Tasks to perform:
**a)** Print the stretch of the interview on Valeo's self-driving test data from "Data Scalability and" through "of autonomous vehicles?".
**b)** Proceed with the interview on Valeo's self-driving test data from the point at which it stops.

Data Scalability and Protection Are Key in Handling Petabytes From Our Self-Driving Vehicle Tests (Jan Zahradník, Valeo)

In a world where data volumes are measured in exabytes, Valeo is striving to become a leading player in the autonomous vehicles sector. "Data collection and analysis are crucial for our testing processes. We need to manage huge volumes and ensure their security," says Jan Zahradník, ADAS/AD SysVal Toolchain & Big Data Manager at Valeo, which develops systems for autonomous cars and has a research center in the Czech Republic.


  • What technologies and methods does Valeo use for data collection and analysis from test drives?
  • What challenges arise from sharing and processing vast volumes of data in practice?
  • How does the company ensure the security and protection of the collected data?
  • What does Jan Zahradník predict for the future of autonomous vehicles?

Read the interview

Ivana Karhanová: Test drives of autonomous cars generate gigabytes of data per second. A typical project generates petabytes of data, which must be transported to Prague for Valeo’s teams to not only review but also to replay and simulate individual drives using data from dozens of sensors and LiDARs. How do you build a data platform when you face the prospect of having exabytes of data (10^18 bytes)? Our guest in the studio is Jan Zahradník, ADAS/AD SysVal Toolchain & Big Data Manager at Valeo, which develops systems for autonomous cars and has a research center in the Czech Republic. Hello.

A series of records
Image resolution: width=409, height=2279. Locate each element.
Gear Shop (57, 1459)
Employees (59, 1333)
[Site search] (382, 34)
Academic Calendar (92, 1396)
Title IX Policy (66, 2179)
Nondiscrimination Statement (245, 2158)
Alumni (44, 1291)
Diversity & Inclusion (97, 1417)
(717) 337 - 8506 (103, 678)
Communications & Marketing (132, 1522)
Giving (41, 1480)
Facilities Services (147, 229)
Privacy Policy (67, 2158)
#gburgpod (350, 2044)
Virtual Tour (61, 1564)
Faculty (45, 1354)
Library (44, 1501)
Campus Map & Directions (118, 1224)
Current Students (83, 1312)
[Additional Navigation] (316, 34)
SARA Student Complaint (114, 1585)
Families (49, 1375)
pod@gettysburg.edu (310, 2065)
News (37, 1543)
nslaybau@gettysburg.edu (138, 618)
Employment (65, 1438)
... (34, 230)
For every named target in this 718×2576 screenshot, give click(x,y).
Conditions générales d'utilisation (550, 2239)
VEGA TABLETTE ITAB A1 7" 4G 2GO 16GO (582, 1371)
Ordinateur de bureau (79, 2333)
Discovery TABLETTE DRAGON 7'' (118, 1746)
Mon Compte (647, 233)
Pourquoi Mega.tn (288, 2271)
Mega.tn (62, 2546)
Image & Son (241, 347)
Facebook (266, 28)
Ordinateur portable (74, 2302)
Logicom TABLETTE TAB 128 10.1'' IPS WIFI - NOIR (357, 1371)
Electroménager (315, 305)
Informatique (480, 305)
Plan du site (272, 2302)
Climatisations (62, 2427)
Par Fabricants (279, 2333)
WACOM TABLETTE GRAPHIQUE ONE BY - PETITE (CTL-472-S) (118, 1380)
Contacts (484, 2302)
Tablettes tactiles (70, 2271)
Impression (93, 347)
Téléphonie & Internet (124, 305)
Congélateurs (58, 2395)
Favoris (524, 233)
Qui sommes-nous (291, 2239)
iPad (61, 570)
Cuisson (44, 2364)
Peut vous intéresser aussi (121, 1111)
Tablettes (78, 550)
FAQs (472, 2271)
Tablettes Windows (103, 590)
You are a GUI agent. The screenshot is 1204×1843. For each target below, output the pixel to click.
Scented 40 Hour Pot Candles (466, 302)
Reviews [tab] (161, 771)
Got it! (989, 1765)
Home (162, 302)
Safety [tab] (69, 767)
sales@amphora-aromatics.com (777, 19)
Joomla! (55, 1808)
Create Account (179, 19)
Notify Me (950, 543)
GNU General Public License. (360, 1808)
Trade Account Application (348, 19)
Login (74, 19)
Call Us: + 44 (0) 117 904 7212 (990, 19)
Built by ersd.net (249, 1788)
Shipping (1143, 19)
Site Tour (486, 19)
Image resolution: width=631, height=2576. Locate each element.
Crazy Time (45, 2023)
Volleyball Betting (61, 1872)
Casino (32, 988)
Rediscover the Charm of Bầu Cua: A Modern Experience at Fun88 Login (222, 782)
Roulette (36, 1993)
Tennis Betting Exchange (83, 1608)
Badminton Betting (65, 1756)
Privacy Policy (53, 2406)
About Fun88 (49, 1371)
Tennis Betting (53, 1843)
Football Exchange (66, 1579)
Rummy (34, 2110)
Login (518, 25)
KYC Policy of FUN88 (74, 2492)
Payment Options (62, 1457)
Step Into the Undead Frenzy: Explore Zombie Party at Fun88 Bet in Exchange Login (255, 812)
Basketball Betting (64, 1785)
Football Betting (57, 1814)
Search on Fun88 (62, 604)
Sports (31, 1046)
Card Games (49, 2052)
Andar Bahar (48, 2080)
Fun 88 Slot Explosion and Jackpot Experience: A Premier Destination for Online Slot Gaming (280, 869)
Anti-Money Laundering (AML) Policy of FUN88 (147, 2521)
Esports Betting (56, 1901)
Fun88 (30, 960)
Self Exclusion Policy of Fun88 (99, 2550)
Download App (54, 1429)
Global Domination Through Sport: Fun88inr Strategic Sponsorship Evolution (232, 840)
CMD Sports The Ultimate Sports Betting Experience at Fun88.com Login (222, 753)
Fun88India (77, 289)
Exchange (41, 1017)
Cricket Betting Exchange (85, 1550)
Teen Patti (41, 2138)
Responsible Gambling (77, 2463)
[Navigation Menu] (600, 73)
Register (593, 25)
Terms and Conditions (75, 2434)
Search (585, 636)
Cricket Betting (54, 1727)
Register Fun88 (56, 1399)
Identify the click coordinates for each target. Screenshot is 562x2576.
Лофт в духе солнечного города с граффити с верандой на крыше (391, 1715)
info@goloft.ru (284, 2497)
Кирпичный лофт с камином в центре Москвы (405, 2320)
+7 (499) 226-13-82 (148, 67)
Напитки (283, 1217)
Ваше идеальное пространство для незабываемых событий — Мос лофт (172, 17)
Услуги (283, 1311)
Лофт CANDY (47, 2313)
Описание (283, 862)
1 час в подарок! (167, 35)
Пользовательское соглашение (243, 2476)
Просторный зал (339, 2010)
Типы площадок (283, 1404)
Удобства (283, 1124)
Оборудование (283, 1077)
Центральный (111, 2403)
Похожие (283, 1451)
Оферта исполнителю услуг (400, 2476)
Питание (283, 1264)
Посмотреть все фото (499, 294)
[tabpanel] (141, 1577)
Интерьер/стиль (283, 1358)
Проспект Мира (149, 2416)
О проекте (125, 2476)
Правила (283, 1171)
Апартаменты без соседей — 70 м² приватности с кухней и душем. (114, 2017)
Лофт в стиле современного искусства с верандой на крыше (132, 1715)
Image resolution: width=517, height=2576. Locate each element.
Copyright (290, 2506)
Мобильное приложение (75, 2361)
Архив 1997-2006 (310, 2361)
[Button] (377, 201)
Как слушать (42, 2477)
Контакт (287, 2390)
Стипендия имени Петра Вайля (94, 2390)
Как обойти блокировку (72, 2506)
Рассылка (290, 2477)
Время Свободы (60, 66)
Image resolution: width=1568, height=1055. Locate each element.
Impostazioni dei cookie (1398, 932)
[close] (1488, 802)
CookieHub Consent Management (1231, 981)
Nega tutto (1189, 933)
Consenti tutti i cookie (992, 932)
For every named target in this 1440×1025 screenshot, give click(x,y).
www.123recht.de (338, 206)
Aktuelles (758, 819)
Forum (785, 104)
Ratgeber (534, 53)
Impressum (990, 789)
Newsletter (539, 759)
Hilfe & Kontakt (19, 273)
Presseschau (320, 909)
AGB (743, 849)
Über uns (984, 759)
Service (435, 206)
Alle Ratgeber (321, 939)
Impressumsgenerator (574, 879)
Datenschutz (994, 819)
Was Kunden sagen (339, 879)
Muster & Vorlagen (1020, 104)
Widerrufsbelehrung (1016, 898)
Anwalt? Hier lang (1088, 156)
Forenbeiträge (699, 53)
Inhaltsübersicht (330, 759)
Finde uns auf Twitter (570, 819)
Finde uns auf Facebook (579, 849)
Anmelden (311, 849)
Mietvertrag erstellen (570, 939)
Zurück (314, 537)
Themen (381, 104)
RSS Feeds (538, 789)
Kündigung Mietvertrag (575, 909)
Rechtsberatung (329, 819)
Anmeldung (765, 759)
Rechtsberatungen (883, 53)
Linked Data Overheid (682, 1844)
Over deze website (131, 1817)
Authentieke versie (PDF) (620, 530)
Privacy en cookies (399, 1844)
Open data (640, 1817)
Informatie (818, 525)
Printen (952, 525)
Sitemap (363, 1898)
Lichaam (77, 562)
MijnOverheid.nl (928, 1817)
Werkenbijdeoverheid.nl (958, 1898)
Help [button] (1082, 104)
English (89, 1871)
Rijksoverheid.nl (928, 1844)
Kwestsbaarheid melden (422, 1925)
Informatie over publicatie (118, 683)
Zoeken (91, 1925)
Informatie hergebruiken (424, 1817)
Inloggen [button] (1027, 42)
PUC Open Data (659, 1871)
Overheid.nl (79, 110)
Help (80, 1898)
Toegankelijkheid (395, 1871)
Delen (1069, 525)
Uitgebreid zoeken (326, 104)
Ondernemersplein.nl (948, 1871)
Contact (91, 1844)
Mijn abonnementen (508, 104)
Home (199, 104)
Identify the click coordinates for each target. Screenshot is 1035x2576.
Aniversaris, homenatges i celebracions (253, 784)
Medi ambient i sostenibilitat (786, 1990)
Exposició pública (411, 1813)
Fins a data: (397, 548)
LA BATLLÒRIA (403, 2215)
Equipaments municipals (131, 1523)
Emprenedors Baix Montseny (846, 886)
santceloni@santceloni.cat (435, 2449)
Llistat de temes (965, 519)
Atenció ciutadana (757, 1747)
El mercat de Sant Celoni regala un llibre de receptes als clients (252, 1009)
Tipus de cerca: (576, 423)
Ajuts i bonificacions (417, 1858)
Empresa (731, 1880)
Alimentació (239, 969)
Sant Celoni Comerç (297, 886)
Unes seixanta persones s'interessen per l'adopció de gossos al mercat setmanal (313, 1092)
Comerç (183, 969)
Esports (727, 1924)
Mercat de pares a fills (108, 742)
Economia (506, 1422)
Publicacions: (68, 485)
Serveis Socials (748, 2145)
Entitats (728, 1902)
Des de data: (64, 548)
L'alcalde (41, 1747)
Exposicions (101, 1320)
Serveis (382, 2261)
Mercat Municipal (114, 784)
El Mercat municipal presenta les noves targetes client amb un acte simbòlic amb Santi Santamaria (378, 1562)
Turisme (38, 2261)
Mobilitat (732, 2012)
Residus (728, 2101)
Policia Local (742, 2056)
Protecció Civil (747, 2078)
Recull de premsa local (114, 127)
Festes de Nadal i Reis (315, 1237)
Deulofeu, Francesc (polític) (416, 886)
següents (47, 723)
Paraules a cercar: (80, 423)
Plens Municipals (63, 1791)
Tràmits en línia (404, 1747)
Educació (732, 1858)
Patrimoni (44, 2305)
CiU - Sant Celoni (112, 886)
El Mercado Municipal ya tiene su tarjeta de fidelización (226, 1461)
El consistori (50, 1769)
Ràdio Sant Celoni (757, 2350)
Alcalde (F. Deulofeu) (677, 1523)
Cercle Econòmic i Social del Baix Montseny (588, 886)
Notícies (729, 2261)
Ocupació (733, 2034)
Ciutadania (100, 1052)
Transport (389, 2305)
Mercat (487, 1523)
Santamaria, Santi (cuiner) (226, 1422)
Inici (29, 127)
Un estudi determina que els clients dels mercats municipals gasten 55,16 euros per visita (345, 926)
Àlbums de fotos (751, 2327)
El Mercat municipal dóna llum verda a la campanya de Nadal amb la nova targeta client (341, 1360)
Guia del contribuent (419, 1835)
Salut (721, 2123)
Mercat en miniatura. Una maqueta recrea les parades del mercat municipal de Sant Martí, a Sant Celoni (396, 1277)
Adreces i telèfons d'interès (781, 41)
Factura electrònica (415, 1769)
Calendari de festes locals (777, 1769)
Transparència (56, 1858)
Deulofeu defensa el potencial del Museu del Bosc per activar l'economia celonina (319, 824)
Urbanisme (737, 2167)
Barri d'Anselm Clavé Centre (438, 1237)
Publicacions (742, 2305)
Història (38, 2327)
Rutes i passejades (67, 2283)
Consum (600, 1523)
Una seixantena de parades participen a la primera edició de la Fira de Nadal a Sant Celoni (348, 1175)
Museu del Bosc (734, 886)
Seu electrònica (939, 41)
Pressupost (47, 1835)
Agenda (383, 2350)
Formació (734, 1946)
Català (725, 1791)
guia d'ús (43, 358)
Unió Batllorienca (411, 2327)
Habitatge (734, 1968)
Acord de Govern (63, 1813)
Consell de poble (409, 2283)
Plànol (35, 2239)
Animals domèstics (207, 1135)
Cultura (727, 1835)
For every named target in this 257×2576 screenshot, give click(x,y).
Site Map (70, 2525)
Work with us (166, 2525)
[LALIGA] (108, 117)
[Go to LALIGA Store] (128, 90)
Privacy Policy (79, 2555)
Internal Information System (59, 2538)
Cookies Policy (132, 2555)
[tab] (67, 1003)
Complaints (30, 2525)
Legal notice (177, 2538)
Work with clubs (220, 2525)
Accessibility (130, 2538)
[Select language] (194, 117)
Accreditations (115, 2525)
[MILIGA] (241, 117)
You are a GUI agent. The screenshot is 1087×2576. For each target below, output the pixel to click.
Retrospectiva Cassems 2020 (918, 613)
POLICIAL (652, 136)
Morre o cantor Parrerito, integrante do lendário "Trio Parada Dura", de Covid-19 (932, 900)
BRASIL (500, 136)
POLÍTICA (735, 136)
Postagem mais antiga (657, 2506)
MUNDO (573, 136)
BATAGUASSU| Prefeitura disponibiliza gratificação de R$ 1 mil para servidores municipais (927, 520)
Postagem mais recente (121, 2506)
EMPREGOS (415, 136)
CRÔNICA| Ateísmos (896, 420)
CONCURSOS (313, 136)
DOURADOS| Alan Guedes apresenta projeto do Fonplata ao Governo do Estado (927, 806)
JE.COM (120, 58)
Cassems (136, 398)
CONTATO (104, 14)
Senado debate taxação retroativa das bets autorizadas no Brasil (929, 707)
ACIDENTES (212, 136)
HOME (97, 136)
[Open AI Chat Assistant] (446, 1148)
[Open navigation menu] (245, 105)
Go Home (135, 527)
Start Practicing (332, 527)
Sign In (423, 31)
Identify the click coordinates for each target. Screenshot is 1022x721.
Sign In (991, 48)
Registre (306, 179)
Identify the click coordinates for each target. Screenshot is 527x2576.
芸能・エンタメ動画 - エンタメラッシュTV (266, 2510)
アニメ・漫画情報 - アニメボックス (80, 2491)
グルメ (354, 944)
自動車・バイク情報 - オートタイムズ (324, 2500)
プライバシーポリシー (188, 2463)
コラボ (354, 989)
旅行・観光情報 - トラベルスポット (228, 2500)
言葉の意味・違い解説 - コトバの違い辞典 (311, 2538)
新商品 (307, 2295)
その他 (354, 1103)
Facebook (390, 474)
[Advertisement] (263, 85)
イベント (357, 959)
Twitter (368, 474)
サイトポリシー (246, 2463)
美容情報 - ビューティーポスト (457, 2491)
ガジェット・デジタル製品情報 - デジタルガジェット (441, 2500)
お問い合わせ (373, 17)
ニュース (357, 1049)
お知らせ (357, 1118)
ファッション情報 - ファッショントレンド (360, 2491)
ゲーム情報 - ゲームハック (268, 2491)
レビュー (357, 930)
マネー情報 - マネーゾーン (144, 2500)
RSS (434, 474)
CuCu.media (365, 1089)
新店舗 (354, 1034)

Expected results:
**a)**
Data Scalability and Protection Are Key in Handling Petabytes From Our Self-Driving Vehicle Tests (Jan Zahradník, Valeo)

In a world where data volumes are measured in exabytes, Valeo is striving to become a leading player in the autonomous vehicles sector. "Data collection and analysis are crucial for our testing processes. We need to manage huge volumes and ensure their security," says Jan Zahradník, ADAS/AD SysVal Toolchain & Big Data Manager at Valeo, which develops systems for autonomous cars and has a research center in the Czech Republic.


  • What technologies and methods does Valeo use for data collection and analysis from test drives?
  • What challenges arise from sharing and processing vast volumes of data in practice?
  • How does the company ensure the security and protection of the collected data?
  • What does Jan Zahradník predict for the future of autonomous vehicles?

**b)**
Jan Zahradník: Hello.

Ivana Karhanová: Please, let’s start by explaining how data collection works for autonomous cars on a test track.

Jan Zahradník: We use modified versions of sensors for data collection. These sensors are based on microwave radars at 24, 77, 79 GHz. LiDARs and various cameras are placed both under the front windshield and as 360-degree cameras around the vehicle. We collect the lowest digital level of data from these sensors. For cameras, we record the value of each pixel in sync with time. We add additional information, such as from extra sensors that are more expensive and accurate than those required in vehicles for certain functions. We use them as a so-called “ground truth” and are able to measure reality more accurately and compare it with our sensors.

Ivana Karhanová: But these are not in the cars that you sell, right?

Jan Zahradník: Exactly, because that would make the system much more expensive.

Ivana Karhanová: When a car goes around the test track, experiencing various situations, how much data does that generate?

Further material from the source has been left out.